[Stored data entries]
=-=-=-=-=

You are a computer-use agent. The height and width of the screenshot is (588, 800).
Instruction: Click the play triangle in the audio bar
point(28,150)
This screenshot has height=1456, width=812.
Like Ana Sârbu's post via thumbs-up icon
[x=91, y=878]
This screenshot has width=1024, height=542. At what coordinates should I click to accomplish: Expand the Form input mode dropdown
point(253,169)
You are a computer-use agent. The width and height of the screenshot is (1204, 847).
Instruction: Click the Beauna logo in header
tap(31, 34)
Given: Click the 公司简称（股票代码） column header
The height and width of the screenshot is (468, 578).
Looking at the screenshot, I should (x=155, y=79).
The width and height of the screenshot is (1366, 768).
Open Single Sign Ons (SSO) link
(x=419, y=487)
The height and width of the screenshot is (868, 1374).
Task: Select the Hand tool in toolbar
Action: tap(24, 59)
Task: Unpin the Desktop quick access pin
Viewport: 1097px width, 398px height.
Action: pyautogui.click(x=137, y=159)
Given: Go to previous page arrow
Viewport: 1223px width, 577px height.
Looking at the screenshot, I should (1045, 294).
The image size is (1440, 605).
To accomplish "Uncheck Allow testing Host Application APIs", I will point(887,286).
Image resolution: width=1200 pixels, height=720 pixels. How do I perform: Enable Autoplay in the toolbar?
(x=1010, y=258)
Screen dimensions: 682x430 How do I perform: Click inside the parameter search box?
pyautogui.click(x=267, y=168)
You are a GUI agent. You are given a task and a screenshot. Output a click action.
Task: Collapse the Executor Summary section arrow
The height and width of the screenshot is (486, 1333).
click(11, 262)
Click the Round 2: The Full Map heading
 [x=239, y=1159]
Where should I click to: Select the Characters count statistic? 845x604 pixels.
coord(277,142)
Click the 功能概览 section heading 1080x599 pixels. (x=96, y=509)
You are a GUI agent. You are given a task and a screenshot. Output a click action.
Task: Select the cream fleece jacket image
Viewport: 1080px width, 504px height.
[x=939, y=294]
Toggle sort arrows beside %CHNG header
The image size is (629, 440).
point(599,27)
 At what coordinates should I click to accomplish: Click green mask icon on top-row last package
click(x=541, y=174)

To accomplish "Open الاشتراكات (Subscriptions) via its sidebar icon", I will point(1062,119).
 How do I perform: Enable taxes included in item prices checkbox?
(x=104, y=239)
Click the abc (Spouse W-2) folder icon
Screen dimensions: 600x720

=-=-=-=-=

Required action: Nothing added, nothing dropped: copy the data above.

Answer to the problem:
You are a computer-use agent. The height and width of the screenshot is (588, 800).
Instruction: Click the play triangle in the audio bar
point(28,150)
This screenshot has height=1456, width=812.
Like Ana Sârbu's post via thumbs-up icon
[x=91, y=878]
This screenshot has width=1024, height=542. At what coordinates should I click to accomplish: Expand the Form input mode dropdown
point(253,169)
You are a computer-use agent. The width and height of the screenshot is (1204, 847).
Instruction: Click the Beauna logo in header
tap(31, 34)
Given: Click the 公司简称（股票代码） column header
The height and width of the screenshot is (468, 578).
Looking at the screenshot, I should (x=155, y=79).
The width and height of the screenshot is (1366, 768).
Open Single Sign Ons (SSO) link
(x=419, y=487)
The height and width of the screenshot is (868, 1374).
Task: Select the Hand tool in toolbar
Action: tap(24, 59)
Task: Unpin the Desktop quick access pin
Viewport: 1097px width, 398px height.
Action: pyautogui.click(x=137, y=159)
Given: Go to previous page arrow
Viewport: 1223px width, 577px height.
Looking at the screenshot, I should (1045, 294).
The image size is (1440, 605).
To accomplish "Uncheck Allow testing Host Application APIs", I will point(887,286).
Image resolution: width=1200 pixels, height=720 pixels. How do I perform: Enable Autoplay in the toolbar?
(x=1010, y=258)
Screen dimensions: 682x430 How do I perform: Click inside the parameter search box?
pyautogui.click(x=267, y=168)
You are a GUI agent. You are given a task and a screenshot. Output a click action.
Task: Collapse the Executor Summary section arrow
The height and width of the screenshot is (486, 1333).
click(11, 262)
Click the Round 2: The Full Map heading
 [x=239, y=1159]
Where should I click to: Select the Characters count statistic? 845x604 pixels.
coord(277,142)
Click the 功能概览 section heading 1080x599 pixels. (x=96, y=509)
You are a GUI agent. You are given a task and a screenshot. Output a click action.
Task: Select the cream fleece jacket image
Viewport: 1080px width, 504px height.
[x=939, y=294]
Toggle sort arrows beside %CHNG header
The image size is (629, 440).
point(599,27)
 At what coordinates should I click to accomplish: Click green mask icon on top-row last package
click(x=541, y=174)

To accomplish "Open الاشتراكات (Subscriptions) via its sidebar icon", I will point(1062,119).
 How do I perform: Enable taxes included in item prices checkbox?
(x=104, y=239)
Click the abc (Spouse W-2) folder icon
Screen dimensions: 600x720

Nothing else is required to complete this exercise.